Siemens
- Markus Bußler - Redakteur

Siemens: Harter Kurs

Siemens verordnet sich selbst einen harten Sparkurs. Der Technologiekonzern will bis 2014 sechs Milliarden Euro einsparen. Der Vorstand reagiert damit auf einen Gewinneinbruch im Geschäftsjahr 2011/12. Das im DAX notierte Unternehmen wies 30 Prozent weniger Gewinn beim fortgeführten Geschäft aus als noch im Vorjahr.

Des Weiteren will der Konzern, der im vergangenen Jahr nur das untere Ende seines gekappten Ziels für den Gewinn aus fortgeführten Geschäften erreichte, schneller und unbürokratischer werden. Zum Programm gehören auch gezielte Käufe und Verkäufe. Seinen Aktionären will Siemens eine unveränderte Dividende von 3,0 Euro je Aktie vorschlagen.

Umsatz unverändert

Für das jüngst angelaufene Geschäftsjahr 2012/2013 rechnet Siemens mit einem Auftragsplus zwischen drei und fünf Prozent. Der Umsatz soll sich dem Niveau des vergangenen Jahres „annähern", als er 78,3 Milliarden Euro erreichte. Der Gewinn aus fortgeführten Geschäften soll zwischen 4,5 und 5,0 Milliarden Euro herauskommen. Darin enthalten sind Kosten von einer Milliarde Euro für das Sparprogramm. Das Gewinnziel ist wegen Änderungen in der Rechnungslegung nicht mit den 5,2 Milliarden Euro aus dem vergangenen Jahr vergleichbar. Mit diesem Effekt hätte es stattdessen rund 4,9 Milliarden Euro betragen.

Für das abgelaufene vierte Quartal lesen sich die Zahlen so: Siemens konnte den Umsatz von Juli bis September um sieben Prozent auf 21,7 Milliarden Euro steigern.

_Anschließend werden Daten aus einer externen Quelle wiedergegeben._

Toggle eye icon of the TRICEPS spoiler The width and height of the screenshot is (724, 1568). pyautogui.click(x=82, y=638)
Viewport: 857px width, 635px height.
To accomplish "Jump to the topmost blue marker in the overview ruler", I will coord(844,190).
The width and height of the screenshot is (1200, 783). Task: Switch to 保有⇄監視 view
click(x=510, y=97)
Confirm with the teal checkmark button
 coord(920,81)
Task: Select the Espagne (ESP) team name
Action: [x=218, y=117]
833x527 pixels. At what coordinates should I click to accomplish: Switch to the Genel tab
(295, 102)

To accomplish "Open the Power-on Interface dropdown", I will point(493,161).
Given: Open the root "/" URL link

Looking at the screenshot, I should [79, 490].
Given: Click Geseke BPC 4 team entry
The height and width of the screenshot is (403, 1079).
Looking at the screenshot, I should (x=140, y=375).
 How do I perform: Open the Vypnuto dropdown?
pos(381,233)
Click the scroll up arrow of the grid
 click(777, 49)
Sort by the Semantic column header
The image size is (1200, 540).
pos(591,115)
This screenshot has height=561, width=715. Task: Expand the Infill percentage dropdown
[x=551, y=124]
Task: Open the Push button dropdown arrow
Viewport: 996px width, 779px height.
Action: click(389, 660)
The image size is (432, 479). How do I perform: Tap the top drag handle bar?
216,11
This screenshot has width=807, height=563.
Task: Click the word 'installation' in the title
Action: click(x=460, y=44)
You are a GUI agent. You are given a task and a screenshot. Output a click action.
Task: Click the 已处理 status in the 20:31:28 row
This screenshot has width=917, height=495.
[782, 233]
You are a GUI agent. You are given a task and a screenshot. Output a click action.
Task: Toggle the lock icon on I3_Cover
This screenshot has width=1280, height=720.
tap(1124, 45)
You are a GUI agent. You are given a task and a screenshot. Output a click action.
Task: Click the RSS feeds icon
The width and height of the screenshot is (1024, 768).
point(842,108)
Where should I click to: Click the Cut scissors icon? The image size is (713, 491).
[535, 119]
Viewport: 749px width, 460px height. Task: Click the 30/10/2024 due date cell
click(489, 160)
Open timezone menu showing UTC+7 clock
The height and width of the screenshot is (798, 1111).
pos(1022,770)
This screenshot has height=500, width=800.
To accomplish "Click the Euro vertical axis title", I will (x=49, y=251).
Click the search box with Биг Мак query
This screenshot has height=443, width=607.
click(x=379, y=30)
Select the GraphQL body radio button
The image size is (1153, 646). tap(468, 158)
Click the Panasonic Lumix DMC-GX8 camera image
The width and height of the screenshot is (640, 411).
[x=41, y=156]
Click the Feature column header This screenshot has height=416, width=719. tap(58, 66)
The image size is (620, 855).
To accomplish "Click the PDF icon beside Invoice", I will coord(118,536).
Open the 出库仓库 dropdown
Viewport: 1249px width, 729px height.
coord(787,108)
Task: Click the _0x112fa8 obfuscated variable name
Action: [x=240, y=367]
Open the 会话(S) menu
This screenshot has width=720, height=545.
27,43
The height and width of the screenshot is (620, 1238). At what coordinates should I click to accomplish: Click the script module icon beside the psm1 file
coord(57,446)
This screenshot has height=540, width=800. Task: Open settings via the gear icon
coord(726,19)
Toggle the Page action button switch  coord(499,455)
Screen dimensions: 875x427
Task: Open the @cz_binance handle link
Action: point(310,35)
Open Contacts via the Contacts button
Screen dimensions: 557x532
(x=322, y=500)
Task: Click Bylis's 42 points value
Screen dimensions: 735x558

Das ist besser als Analysten prognostiziert hatten. Der Auftragseingang ging um zwei Prozent nach oben. Der Gewinn aus fortgeführten Aktivitäten nach Steuern sank im Schlussquartal um zwei Prozent auf 1,5 Milliarden Euro. Auch hier war am Markt mit einem schlechteren Ergebnis gerechnet worden.

Aus charttechnischer Sicht kämpft die Aktie nach wie vor mit der Marke von 80,00 Euro. Doch angesichts der vorgelegten Zahlen und des harten Sparprogramms könnte diese Marke jetzt geknackt werden. DER AKTIONÄR rechnet nach wie vor mit einem Ausbruch und sieht bis Ende des Jahres durchaus die Chance, dass die Aktie Richtung 90,00 Euro steigt.